== STORED ROWS

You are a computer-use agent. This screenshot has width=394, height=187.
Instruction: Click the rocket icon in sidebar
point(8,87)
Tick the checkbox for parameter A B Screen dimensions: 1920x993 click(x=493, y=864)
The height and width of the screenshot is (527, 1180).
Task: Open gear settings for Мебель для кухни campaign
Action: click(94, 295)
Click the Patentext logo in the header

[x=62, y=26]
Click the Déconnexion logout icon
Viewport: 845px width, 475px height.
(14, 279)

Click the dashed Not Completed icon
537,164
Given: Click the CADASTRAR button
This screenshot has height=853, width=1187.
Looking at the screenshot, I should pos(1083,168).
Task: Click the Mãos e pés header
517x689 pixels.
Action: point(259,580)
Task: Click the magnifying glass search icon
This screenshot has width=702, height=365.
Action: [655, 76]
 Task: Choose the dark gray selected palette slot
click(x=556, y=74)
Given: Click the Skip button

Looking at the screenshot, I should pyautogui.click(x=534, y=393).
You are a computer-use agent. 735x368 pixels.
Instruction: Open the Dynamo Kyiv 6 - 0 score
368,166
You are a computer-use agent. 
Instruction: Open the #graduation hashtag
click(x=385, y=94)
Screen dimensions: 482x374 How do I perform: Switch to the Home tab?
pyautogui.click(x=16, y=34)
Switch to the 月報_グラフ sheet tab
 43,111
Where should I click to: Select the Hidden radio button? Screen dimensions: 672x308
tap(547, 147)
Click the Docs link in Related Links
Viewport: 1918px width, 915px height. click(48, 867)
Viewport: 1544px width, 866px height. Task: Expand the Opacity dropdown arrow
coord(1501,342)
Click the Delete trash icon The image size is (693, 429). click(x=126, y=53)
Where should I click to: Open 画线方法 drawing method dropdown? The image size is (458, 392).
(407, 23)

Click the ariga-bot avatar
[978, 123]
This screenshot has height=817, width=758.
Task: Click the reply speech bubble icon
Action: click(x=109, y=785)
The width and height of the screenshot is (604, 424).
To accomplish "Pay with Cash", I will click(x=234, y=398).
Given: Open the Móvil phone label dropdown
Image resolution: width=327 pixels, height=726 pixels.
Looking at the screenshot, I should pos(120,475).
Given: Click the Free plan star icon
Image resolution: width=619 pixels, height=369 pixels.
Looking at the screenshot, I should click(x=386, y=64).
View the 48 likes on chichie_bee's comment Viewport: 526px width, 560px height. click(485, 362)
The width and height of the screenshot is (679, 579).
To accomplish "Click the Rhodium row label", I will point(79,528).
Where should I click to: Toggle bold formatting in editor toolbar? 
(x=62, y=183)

====

JOB: Can you reproduce the entire listing above, swapping every "Screen dimensions" for "Display size" and leaving all other text untouched?

CORRECT RESPONSE:
You are a computer-use agent. This screenshot has width=394, height=187.
Instruction: Click the rocket icon in sidebar
point(8,87)
Tick the checkbox for parameter A B Display size: 1920x993 click(x=493, y=864)
The height and width of the screenshot is (527, 1180).
Task: Open gear settings for Мебель для кухни campaign
Action: click(94, 295)
Click the Patentext logo in the header

[x=62, y=26]
Click the Déconnexion logout icon
Viewport: 845px width, 475px height.
(14, 279)

Click the dashed Not Completed icon
537,164
Given: Click the CADASTRAR button
This screenshot has height=853, width=1187.
Looking at the screenshot, I should pos(1083,168).
Task: Click the Mãos e pés header
517x689 pixels.
Action: point(259,580)
Task: Click the magnifying glass search icon
This screenshot has width=702, height=365.
Action: [655, 76]
 Task: Choose the dark gray selected palette slot
click(x=556, y=74)
Given: Click the Skip button

Looking at the screenshot, I should pyautogui.click(x=534, y=393).
You are a computer-use agent. 735x368 pixels.
Instruction: Open the Dynamo Kyiv 6 - 0 score
368,166
You are a computer-use agent. 
Instruction: Open the #graduation hashtag
click(x=385, y=94)
Display size: 482x374 How do I perform: Switch to the Home tab?
pyautogui.click(x=16, y=34)
Switch to the 月報_グラフ sheet tab
 43,111
Where should I click to: Select the Hidden radio button? Display size: 672x308
tap(547, 147)
Click the Docs link in Related Links
Viewport: 1918px width, 915px height. click(48, 867)
Viewport: 1544px width, 866px height. Task: Expand the Opacity dropdown arrow
coord(1501,342)
Click the Delete trash icon The image size is (693, 429). click(x=126, y=53)
Where should I click to: Open 画线方法 drawing method dropdown? The image size is (458, 392).
(407, 23)

Click the ariga-bot avatar
[978, 123]
This screenshot has height=817, width=758.
Task: Click the reply speech bubble icon
Action: click(x=109, y=785)
The width and height of the screenshot is (604, 424).
To accomplish "Pay with Cash", I will click(x=234, y=398).
Given: Open the Móvil phone label dropdown
Image resolution: width=327 pixels, height=726 pixels.
Looking at the screenshot, I should pos(120,475).
Given: Click the Free plan star icon
Image resolution: width=619 pixels, height=369 pixels.
Looking at the screenshot, I should click(x=386, y=64).
View the 48 likes on chichie_bee's comment Viewport: 526px width, 560px height. click(485, 362)
The width and height of the screenshot is (679, 579).
To accomplish "Click the Rhodium row label", I will point(79,528).
Where should I click to: Toggle bold formatting in editor toolbar? 
(x=62, y=183)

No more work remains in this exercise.